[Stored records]
'''
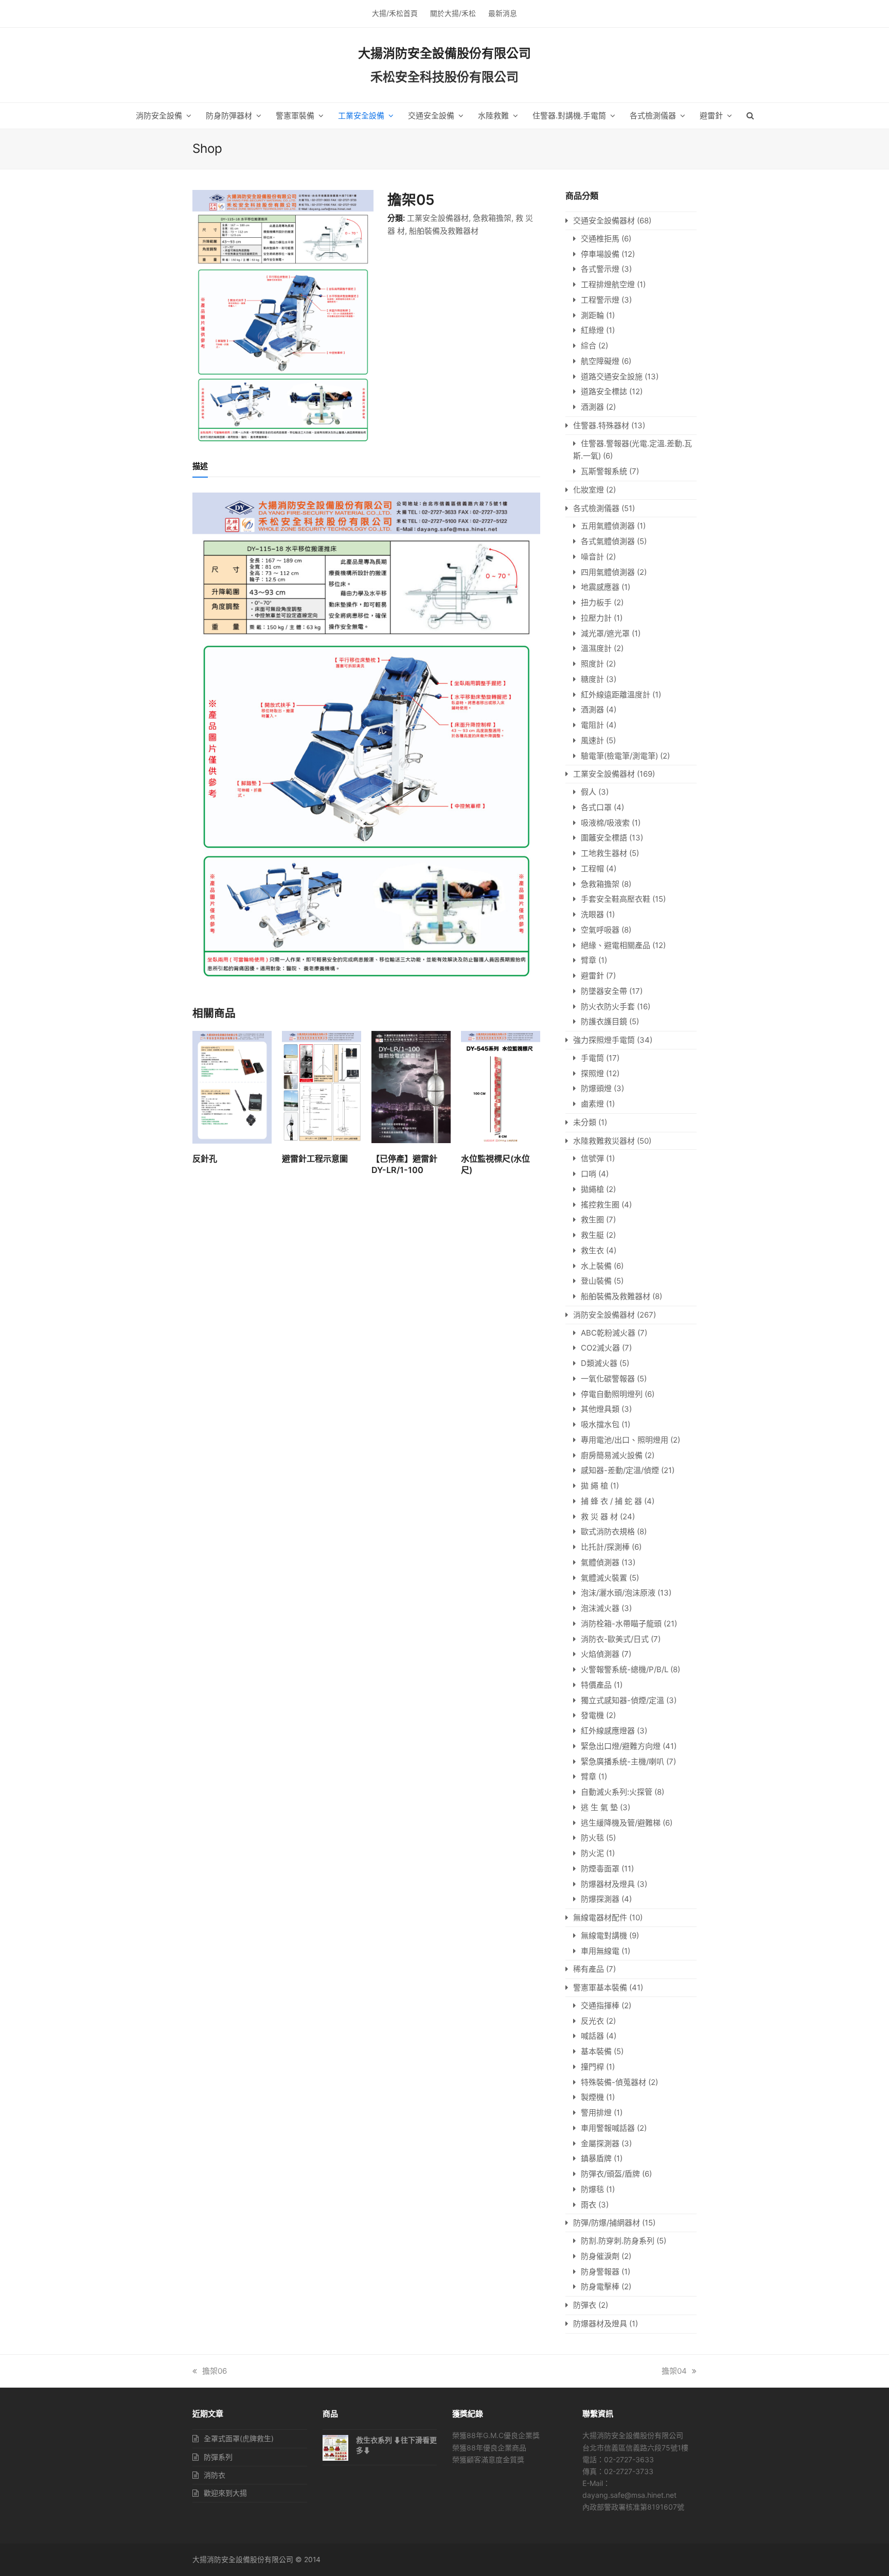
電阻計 (592, 725)
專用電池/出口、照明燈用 (624, 1440)
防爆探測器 (600, 1899)
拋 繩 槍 (594, 1486)
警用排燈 (596, 2112)
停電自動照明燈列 (612, 1394)
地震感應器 (600, 587)
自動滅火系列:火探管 (616, 1792)
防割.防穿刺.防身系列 (617, 2241)
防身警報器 (600, 2271)
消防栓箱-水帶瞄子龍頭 (621, 1623)
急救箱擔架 (492, 218)
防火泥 (592, 1853)
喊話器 (592, 2036)
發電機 (592, 1715)
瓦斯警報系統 (604, 471)
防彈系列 (218, 2456)
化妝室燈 (588, 490)
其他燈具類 (600, 1409)
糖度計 (592, 679)
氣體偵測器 (600, 1562)
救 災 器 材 (599, 1516)
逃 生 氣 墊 (599, 1807)
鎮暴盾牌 (596, 2158)
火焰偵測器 (600, 1654)
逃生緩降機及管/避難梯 (621, 1823)
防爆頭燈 (596, 1088)
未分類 (584, 1122)
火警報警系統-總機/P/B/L (624, 1669)
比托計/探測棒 (605, 1547)
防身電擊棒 (600, 2286)
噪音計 (592, 557)
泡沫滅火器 (600, 1608)
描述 (200, 466)
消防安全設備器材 (604, 1315)
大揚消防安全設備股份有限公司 (444, 53)
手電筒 (592, 1058)
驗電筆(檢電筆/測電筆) (619, 756)
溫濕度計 (596, 648)
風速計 (592, 740)
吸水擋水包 (600, 1424)
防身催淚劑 (600, 2256)
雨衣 (588, 2205)
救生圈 (592, 1219)
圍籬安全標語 (604, 838)
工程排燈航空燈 (608, 284)
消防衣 (214, 2474)
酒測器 (592, 407)
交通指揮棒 (600, 2005)
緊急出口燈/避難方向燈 (621, 1746)
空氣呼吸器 (600, 930)
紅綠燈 (592, 330)
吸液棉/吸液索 (605, 823)
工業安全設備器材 (438, 218)
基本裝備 (596, 2051)
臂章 (588, 960)
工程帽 (592, 868)
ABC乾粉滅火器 (608, 1333)
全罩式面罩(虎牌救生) (239, 2438)
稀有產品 (588, 1969)
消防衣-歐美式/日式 (615, 1639)
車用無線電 (600, 1951)
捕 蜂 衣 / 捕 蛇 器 (611, 1501)
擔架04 (674, 2371)
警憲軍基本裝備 (600, 1987)
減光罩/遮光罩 (605, 633)
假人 (588, 792)
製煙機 (592, 2097)
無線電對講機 (604, 1935)
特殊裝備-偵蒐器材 (613, 2082)
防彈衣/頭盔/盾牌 (610, 2174)
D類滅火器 (599, 1363)
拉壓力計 (596, 618)
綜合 (588, 346)
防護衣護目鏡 (604, 1021)
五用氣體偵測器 (608, 526)
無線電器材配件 (600, 1917)
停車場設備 (600, 254)
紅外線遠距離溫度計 (615, 694)
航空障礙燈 (600, 361)
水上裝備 (596, 1266)
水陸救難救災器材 (604, 1141)
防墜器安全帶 (604, 991)
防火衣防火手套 (608, 1006)
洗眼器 (592, 914)
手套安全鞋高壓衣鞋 (615, 899)
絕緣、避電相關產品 (615, 945)
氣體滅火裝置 (604, 1578)
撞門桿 (592, 2067)
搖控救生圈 (600, 1205)
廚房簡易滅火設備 (612, 1455)
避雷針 (592, 975)
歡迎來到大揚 (225, 2493)
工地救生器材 (604, 853)
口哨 (588, 1174)
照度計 (592, 664)
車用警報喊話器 (608, 2128)
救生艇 (592, 1235)
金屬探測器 (600, 2143)
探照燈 (592, 1073)
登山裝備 (596, 1281)
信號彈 (592, 1158)
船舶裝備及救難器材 (443, 231)
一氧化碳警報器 (608, 1378)
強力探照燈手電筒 (604, 1040)
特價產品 (596, 1685)
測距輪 (592, 315)
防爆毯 (592, 2189)
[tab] (200, 466)
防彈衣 (584, 2305)
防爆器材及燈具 (608, 1884)
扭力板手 (596, 602)
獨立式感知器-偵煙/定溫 (622, 1700)
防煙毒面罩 (600, 1868)
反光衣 (592, 2021)
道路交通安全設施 (612, 376)
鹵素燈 (592, 1104)
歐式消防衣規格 (608, 1531)
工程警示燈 (600, 300)
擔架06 (214, 2371)
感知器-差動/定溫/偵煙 (620, 1470)
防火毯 (592, 1838)
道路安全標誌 (604, 391)
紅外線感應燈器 (608, 1731)
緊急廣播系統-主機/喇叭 (622, 1761)
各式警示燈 (600, 269)
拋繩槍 (592, 1189)
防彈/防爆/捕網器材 (606, 2223)
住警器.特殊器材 (601, 425)
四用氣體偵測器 (608, 572)
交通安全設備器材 (604, 220)
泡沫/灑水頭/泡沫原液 (618, 1593)
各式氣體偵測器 (608, 541)
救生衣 (592, 1250)
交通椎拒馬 (600, 238)
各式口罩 (596, 807)
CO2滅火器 (600, 1348)
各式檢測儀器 (596, 508)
'''
Return all the data above as written, leaving out only the pictures.

電阻計 (592, 725)
專用電池/出口、照明燈用 (624, 1440)
防爆探測器 (600, 1899)
拋 繩 槍 (594, 1486)
警用排燈 (596, 2112)
停電自動照明燈列 (612, 1394)
地震感應器 (600, 587)
自動滅火系列:火探管 (616, 1792)
防割.防穿刺.防身系列 (617, 2241)
防身警報器 (600, 2271)
消防栓箱-水帶瞄子龍頭 (621, 1623)
急救箱擔架 (492, 218)
防火泥 (592, 1853)
喊話器 (592, 2036)
發電機 (592, 1715)
瓦斯警報系統 (604, 471)
防彈系列 (218, 2456)
化妝室燈 (588, 490)
其他燈具類 (600, 1409)
糖度計 (592, 679)
氣體偵測器 (600, 1562)
救 災 器 材 (599, 1516)
逃 生 氣 墊 (599, 1807)
鎮暴盾牌 (596, 2158)
火焰偵測器 (600, 1654)
逃生緩降機及管/避難梯 (621, 1823)
防爆頭燈 (596, 1088)
未分類 (584, 1122)
火警報警系統-總機/P/B/L (624, 1669)
比托計/探測棒 (605, 1547)
防身電擊棒 (600, 2286)
噪音計 (592, 557)
泡沫滅火器 (600, 1608)
描述 (200, 466)
消防安全設備器材 (604, 1315)
大揚消防安全設備股份有限公司 (444, 53)
手電筒 (592, 1058)
驗電筆(檢電筆/測電筆) (619, 756)
溫濕度計 (596, 648)
風速計 (592, 740)
吸水擋水包 (600, 1424)
防身催淚劑 (600, 2256)
雨衣 (588, 2205)
救生圈 (592, 1219)
圍籬安全標語 (604, 838)
工程排燈航空燈 (608, 284)
消防衣 (214, 2474)
酒測器 (592, 407)
交通指揮棒 (600, 2005)
緊急出口燈/避難方向燈 (621, 1746)
空氣呼吸器 (600, 930)
紅綠燈 (592, 330)
吸液棉/吸液索 (605, 823)
工業安全設備器材 (438, 218)
基本裝備 (596, 2051)
臂章 (588, 960)
工程帽 (592, 868)
ABC乾粉滅火器 (608, 1333)
全罩式面罩(虎牌救生) (239, 2438)
稀有產品 (588, 1969)
消防衣-歐美式/日式 (615, 1639)
車用無線電 (600, 1951)
捕 蜂 衣 / 捕 蛇 器 (611, 1501)
擔架04 (674, 2371)
警憲軍基本裝備 (600, 1987)
減光罩/遮光罩 (605, 633)
假人 (588, 792)
製煙機 (592, 2097)
無線電對講機 (604, 1935)
特殊裝備-偵蒐器材 (613, 2082)
防彈衣/頭盔/盾牌 (610, 2174)
D類滅火器 (599, 1363)
拉壓力計 (596, 618)
綜合 (588, 346)
防護衣護目鏡 (604, 1021)
五用氣體偵測器 (608, 526)
無線電器材配件 (600, 1917)
停車場設備 (600, 254)
紅外線遠距離溫度計 (615, 694)
航空障礙燈 (600, 361)
水上裝備 (596, 1266)
水陸救難救災器材 (604, 1141)
防墜器安全帶 (604, 991)
防火衣防火手套 (608, 1006)
洗眼器 (592, 914)
手套安全鞋高壓衣鞋 (615, 899)
絕緣、避電相關產品 (615, 945)
氣體滅火裝置 (604, 1578)
撞門桿 (592, 2067)
搖控救生圈 (600, 1205)
廚房簡易滅火設備 (612, 1455)
避雷針 (592, 975)
歡迎來到大揚 (225, 2493)
工地救生器材 (604, 853)
口哨 (588, 1174)
照度計 (592, 664)
車用警報喊話器 (608, 2128)
救生艇 (592, 1235)
金屬探測器 (600, 2143)
探照燈 (592, 1073)
登山裝備 (596, 1281)
信號彈 (592, 1158)
船舶裝備及救難器材 (443, 231)
一氧化碳警報器 (608, 1378)
強力探照燈手電筒 (604, 1040)
特價產品 (596, 1685)
測距輪 (592, 315)
防爆毯 (592, 2189)
[tab] (200, 466)
防彈衣 (584, 2305)
防爆器材及燈具 (608, 1884)
扭力板手 (596, 602)
獨立式感知器-偵煙/定溫 (622, 1700)
防煙毒面罩 (600, 1868)
反光衣 (592, 2021)
道路交通安全設施 (612, 376)
鹵素燈 (592, 1104)
歐式消防衣規格 (608, 1531)
工程警示燈 (600, 300)
擔架06 (214, 2371)
感知器-差動/定溫/偵煙 (620, 1470)
防火毯 (592, 1838)
道路安全標誌 (604, 391)
紅外線感應燈器 (608, 1731)
緊急廣播系統-主機/喇叭 (622, 1761)
各式警示燈 (600, 269)
拋繩槍 (592, 1189)
防彈/防爆/捕網器材 (606, 2223)
住警器.特殊器材 (601, 425)
四用氣體偵測器 (608, 572)
交通安全設備器材 (604, 220)
泡沫/灑水頭/泡沫原液 (618, 1593)
各式氣體偵測器 (608, 541)
救生衣 (592, 1250)
交通椎拒馬 (600, 238)
各式口罩 (596, 807)
CO2滅火器 (600, 1348)
各式檢測儀器 (596, 508)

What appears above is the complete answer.